I try to imagine who this book could be for. It clearly served a purpose for Lahiri in its composition, but now that it has been brought before both an Italian and an English-speaking readership—how, if at all, can it be used? I have to decide it is for Italians, who like members of any country, love themselves and so also any foreigner (straniero) who reinforces that love.
Once on a train to Pisa I shared a compartment with an Italian family. I traveled a lot by myself the semester I lived in Rome, and when I was alone I could slip into a fumbling, badly mangled Italian that thrilled me. (With my fellow American students we were stuck by habit, or by sheer mass, in English.) On this train ride I remember principally the pot-bellied and animated patriarch, who was accompanied by his children, asleep, and his wife, who listened with various parts amusement and impatience. “Tell me,” he does, “does not Italy have the best food? The best landscapes? The best art? The best language.”
I answered yes to all. “Sì sì sì, il più delizioso, il più bello, il migliore.”
He was delighted, clapping his hands and laughing. Of course all of this was true, of course Italy was the best. I can’t say I didn’t agree with him at the time. (Or still don’t, in part.)
“The best men?” he asked. “I migliori ragazzi?”
I answered no—I had a boyfriend back in the US—and the man deflated.
I don’t mean to characterize Italians as different from anybody else in this regard—I can imagine this conversation taking place literally anywhere else in the world. I do mean to say that, if you are from a place, it can be deeply pleasurable to hear how that place is wonderful, especially if the person voicing the praise holds no native allegiance to it. It might explain the market—a specifically Italian market—for Lahiri’s book.
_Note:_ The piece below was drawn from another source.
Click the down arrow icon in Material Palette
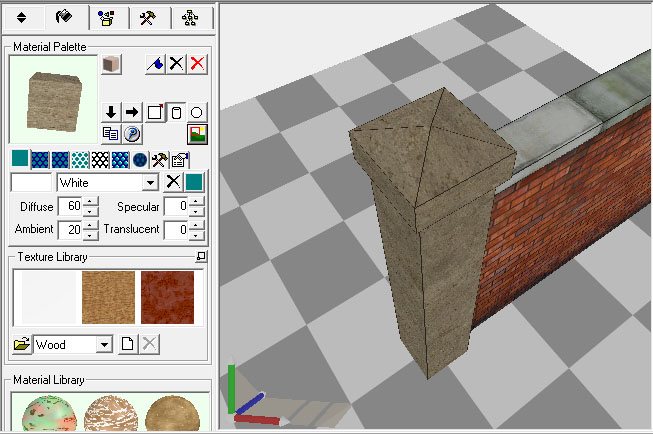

A short notice in Il Corriere della Sera, Italy’s largest-circulation newspaper, congratulates Lahiri for debut “in the language of Dante” (“nella lingua di Dante”). (I would similarly like to congratulate myself for writing this review in “the language of Shakespeare.”) A headline from La Repubblica, Italy’s second largest newspaper, reproduces a quote from Lahiri: “Italian has been a salvation” (“L’italiano è stato una salvezza”). And in a review appearing in La Repubblia, critic Francesca Caferri praises Lahiri’s depiction of Italy for being “light years away from the stereotypes that lull so many foreigners who come to live here.” Each reflects that Lahiri’s very presence in Italy, and her decision to write in Italian, is a flattering one.
Caferri is right to point out that Lahiri avoids the olive-oil drenched clichés that animate Italy-porn books like Eat, Pray, Love and Under the Tuscan Sun. (Though Lahiri’s book avoids almost everything else too.) Caferri also notices an evolution in Lahiri’s language across the course of the book, one that was harder for me to see in English, where my ease in reading everything makes everything feel the same amount of easy. (My Italian, poor as it is, picks up on complexity fast—it forces me to slow down.) Caferri writes: “The reader discovers Italian along with the writer, sees the evolution of passion and vocabulary.” She goes on to compare the “timorous” swim of “The Crossing” at the book’s beginning, to the “multifaceted and subtle language” at the book’s end. “The Crossing” is written in the present tense, in first person, and narrates a simple series of events. It’s true, the last chapter, “The Scaffolding,” is alive with tenses—present, past, subjunctive, imperfect. But this is the praise a language student would earn from a teacher. (And perhaps Caferri, all of Italy, sees Lahiri in these terms.) For the rest of us readers, I’m not sure that is enough.